2 aprile 2020
Aggiornato 22:00
Fratelli d'Italia

Giorgia Meloni: «Segre va protetta, ma su mancato applauso non cambio idea»

Il Presidente di Fratelli d'Italia in un'intervista al Corriere della Sera: «Nel contrasto all'antisemitismo noi di FdI siamo a disposizione»

Il Presidente di Fratelli d'Italia, Giorgia Meloni
Il Presidente di Fratelli d'Italia, Giorgia Meloni ANSA

ROMA - Presidente Meloni, con il senno di poi, non si è pentita dell'astensione sulla commissione promossa dalla senatrice a vita Liliana Segre, a cui pochi giorni dopo è stata anche assegnata una scorta? «No - risponde la presidente di Fratelli d'Italia (Fdi) al Corriere della Sera - il discorso è diverso. Quello che sta accadendo non dipende dal voto sulla commissione. La senatrice Segre non è la prima esponente della comunità ebraica a cui purtroppo viene assegnata una scorta in Europa. E nella maggior parte dei casi il problema riguarda il fondamentalismo islamico».

«Tutti dobbiamo proteggere Liliana Segre»

Non sembra questo il caso dell'Italia. «Nel contrasto all'antisemitismo - risponde Meloni - noi di FdI siamo totalmente a disposizione e non da oggi. Io per prima mi sono fatta portatrice di un pronunciamento unanime, raccogliendo una proposta di Riccardo Pacifici della comunità ebraica. E la senatrice Segre, per la quale ho un enorme rispetto, va protetta da tutta la società italiana, non ci sono divisioni su questo».

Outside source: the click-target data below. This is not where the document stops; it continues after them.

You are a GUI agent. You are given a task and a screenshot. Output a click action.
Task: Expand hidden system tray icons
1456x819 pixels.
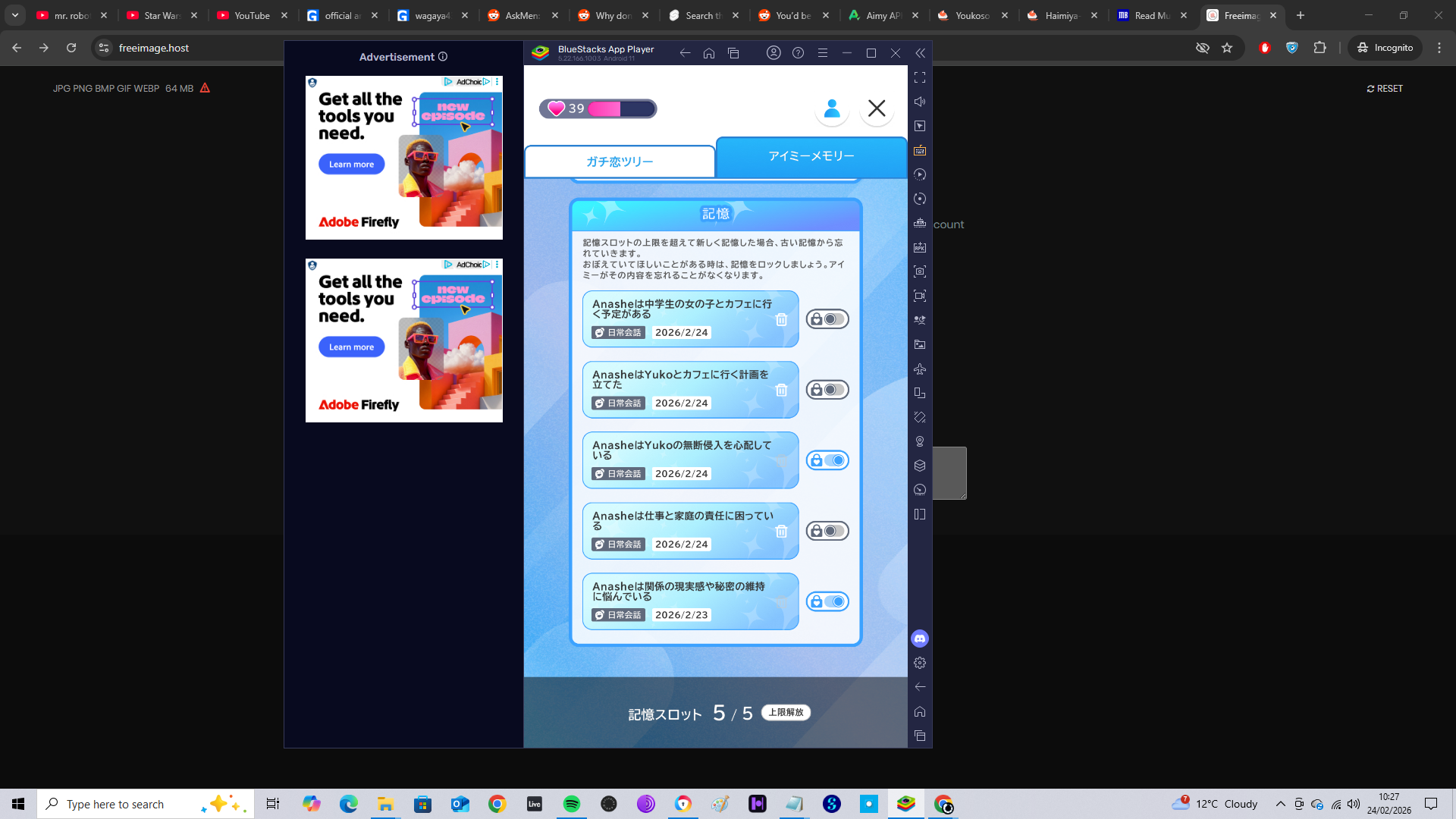point(1280,804)
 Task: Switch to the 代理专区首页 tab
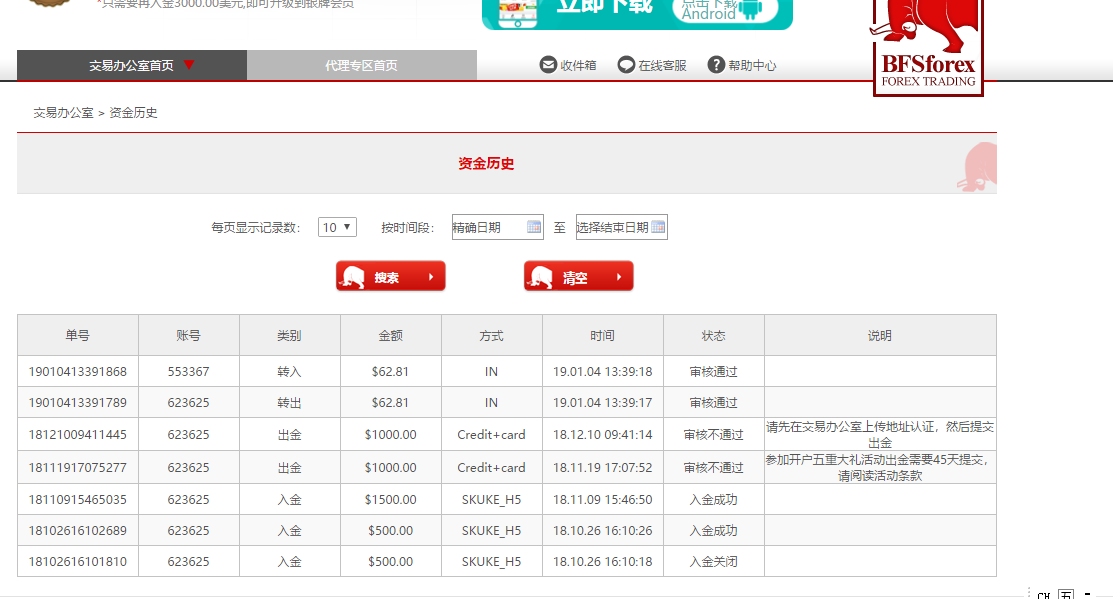pyautogui.click(x=361, y=65)
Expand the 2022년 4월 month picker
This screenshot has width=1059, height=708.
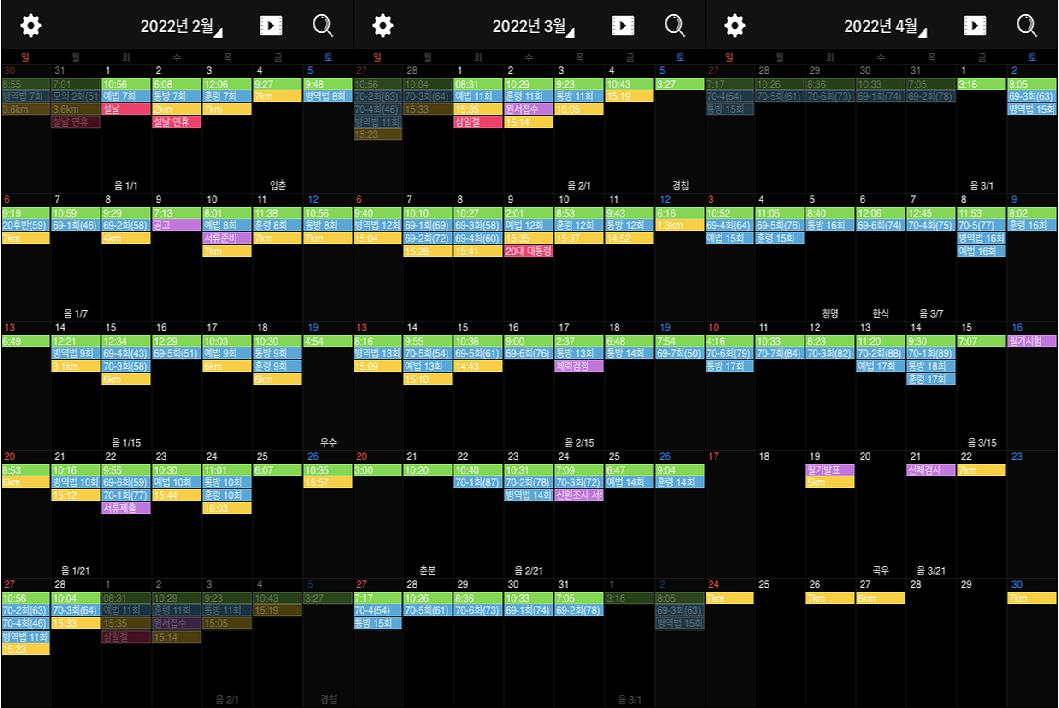click(886, 26)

Il motivo del «mancato» applauso

Sta di fatto che non avete votato la sua commissione e nemmeno applaudito lei in Aula. «Su quel mancato applauso c'è stata una chiara mistificazione. Lì - replica Meloni - veniva applaudito il provvedimento e non certo la senatrice Segre, l'ho detto anche a lei quando ci siamo sentite al telefono. Il problema di quella commissione - che arriva da lontano e prima si chiamava commissione Boldrini - è che si lascia alla discrezione dei politici stabilire quali siano le parole d'odio e quali no. E questo non mi fa sentire tranquilla». Perché? «Perché a me, per esempio, alcuni accusano di diffondere parole d'odio. È così? Non mi pare. Ho le idee chiare, certo, ma mi sembra di esporle nel rispetto di tutti. E poi le pare possibile che in quel testo, a proposito di antisemitismo, non si citasse mai Israele? Sa perché? Perché altrimenti la sinistra radicale non l'avrebbe votato». In Italia in questo periodo il problema riguarda prevalentemente l'estrema destra. «Il problema dell'antisemitismo - risponde Meloni - è ovunque. Nel radicalismo di sinistra, nel radicalismo islamico...». E nel radicalismo di destra? «Certo, esiste un residuo anche in quegli ambienti. E va combattuto».

Salvini: «Mi è appena arrivato un proiettile e non piango»

«A me è appena arrivato un altro proiettile. Non piango. In un paese civile non dovremmo rischiare nè io nè la Segre». Lo ha sottolineato il leader della Lega, Matteo Salvini, rispondendo alle domande dei giornalisti sull'incontro avuto ieri con la senatrice Liliana Segre durante una visita al salone internazionale del ciclo e motociclo in corso al polo fieristico di Rho-Pero.